The move is designed to keep the foundering wireless broadband effort from defaulting on debt, people familiar with the matter tell The Wall Street Journal.

Hedge fund manager Philip Falcone is expected to eventually step aside as the public face of LightSquared in an effort to keep the foundering wireless broadband effort from defaulting on debt, The Wall Street Journal reports.

The move is expected to prompt the company's lenders to approve a debt extension that would keep the company from having to file for bankruptcy protection, people familiar with the matter told the Journal. The holders of LightSquared's $1.6 billion in debt have given Falcone until 10 a.m. Monday to strike a deal for restructuring Harbinger's 96 percent equity control of the company, a person familiar with the situation told Reuters.

Falcone, whose hedge fund Harbinger Capital is the largest stakeholder in LightSquared, said earlier this month that bankruptcy protection is one of several options he is considering as he tries to keep the company alive.

CNET contacted LightSquared for comment, and we'll update the report when we get more information.

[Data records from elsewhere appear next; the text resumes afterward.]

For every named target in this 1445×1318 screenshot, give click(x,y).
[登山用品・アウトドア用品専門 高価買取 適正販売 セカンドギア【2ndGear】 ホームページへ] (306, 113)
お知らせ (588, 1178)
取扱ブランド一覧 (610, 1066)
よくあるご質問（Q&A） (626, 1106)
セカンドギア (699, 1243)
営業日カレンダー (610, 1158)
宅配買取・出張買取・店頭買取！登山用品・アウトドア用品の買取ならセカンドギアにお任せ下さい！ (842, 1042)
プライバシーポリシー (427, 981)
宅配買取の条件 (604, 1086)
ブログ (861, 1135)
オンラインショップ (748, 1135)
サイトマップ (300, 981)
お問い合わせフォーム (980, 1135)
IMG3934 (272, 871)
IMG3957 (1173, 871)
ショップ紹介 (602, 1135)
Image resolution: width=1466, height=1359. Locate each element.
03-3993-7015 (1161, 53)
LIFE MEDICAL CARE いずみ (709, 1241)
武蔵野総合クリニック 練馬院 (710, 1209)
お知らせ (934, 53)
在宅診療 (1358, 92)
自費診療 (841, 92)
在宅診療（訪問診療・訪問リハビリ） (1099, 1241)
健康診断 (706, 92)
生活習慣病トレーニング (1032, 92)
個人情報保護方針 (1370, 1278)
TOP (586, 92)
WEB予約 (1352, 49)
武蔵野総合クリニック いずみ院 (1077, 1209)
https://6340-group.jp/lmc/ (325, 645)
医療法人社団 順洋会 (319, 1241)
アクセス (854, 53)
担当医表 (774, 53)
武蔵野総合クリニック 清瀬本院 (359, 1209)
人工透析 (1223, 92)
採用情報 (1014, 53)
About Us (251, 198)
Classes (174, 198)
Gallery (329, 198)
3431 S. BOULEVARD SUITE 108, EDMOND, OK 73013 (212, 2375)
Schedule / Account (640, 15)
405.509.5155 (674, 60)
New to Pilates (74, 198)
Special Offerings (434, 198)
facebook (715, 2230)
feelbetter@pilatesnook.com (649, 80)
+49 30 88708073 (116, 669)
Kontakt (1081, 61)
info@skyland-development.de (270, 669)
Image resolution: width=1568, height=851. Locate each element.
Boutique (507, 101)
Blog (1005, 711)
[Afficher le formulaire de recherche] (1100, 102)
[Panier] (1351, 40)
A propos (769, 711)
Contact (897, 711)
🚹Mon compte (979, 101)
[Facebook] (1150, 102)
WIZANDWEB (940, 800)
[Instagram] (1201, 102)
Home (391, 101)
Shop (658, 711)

LightSquared, which has been battling the GPS industry over claims that its network interferes with aviation and navigation systems, lost about $427 million in the first nine months of 2011. The Reston, Va., company suffered a possibly fatal blow in February when the FCC announced it would "suspend indefinitely" the startup's conditional waiver to operate after it was determined that LightSquared's interference with other devices, including GPS devices, was unavoidable.

While LightSquared vowed to fight on to win approval for the waiver from the FCC, the company's CEO, Sanjiv Ahuja, announced his resignation just two weeks later. That news followed the revelation that the company planned to slash its workforce by 45 percent to conserve cash.

Things went from bad to worse last month when Sprint Nextel confirmed plans to terminate its 15-year contract with LightSquared and return $65 million in prepayments. The deal's cancellation left LightSquared without a major partner for its effort to build a national wireless broadband network using satellite spectrum.